Exercise requirements: The answer must be every line below that contains the string "This".

Source information:
__________
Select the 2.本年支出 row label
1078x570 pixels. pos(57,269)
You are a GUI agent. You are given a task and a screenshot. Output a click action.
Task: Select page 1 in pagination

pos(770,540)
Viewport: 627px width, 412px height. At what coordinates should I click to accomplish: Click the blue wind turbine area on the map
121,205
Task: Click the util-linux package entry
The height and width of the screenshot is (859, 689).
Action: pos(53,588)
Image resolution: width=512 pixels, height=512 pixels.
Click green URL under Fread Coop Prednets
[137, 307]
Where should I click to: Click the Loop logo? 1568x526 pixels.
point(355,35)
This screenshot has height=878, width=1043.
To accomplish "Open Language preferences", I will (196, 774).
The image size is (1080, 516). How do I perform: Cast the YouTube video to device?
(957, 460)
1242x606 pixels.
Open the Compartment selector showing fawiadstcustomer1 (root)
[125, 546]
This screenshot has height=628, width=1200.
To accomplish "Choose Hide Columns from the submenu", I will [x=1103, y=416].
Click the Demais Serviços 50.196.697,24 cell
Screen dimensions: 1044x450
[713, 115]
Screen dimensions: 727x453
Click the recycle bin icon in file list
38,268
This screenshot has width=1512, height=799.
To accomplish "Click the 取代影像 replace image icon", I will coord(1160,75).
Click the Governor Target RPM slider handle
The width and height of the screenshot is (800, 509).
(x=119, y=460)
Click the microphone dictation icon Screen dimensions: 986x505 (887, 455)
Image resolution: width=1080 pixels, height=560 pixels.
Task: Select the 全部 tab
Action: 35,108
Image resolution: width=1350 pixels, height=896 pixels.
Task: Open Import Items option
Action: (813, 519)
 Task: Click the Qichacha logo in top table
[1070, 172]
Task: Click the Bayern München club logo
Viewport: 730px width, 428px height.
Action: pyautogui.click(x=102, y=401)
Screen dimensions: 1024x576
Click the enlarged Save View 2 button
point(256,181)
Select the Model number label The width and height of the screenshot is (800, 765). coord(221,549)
__________
Your response:
This screenshot has height=878, width=1043.
This screenshot has height=628, width=1200.
This screenshot has width=1512, height=799.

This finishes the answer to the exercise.